● **DATA FOR PROCESSING**:
-.-.-

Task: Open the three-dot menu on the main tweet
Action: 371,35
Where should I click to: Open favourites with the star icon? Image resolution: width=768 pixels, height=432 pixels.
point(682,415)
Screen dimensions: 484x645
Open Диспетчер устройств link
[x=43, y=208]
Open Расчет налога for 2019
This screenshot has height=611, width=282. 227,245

-.-.-

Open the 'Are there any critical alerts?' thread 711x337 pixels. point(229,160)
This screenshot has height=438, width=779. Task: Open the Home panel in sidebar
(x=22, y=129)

-.-.-

● **YOUR TASK**: Extract the lines running from the one containing "Task: Open the three-dot" through the one containing "This screenshot has height=611, width=282.", both included, and reproduce them without any changes.

● **RESPONSE TO THE EXERCISE**:
Task: Open the three-dot menu on the main tweet
Action: 371,35
Where should I click to: Open favourites with the star icon? Image resolution: width=768 pixels, height=432 pixels.
point(682,415)
Screen dimensions: 484x645
Open Диспетчер устройств link
[x=43, y=208]
Open Расчет налога for 2019
This screenshot has height=611, width=282. 227,245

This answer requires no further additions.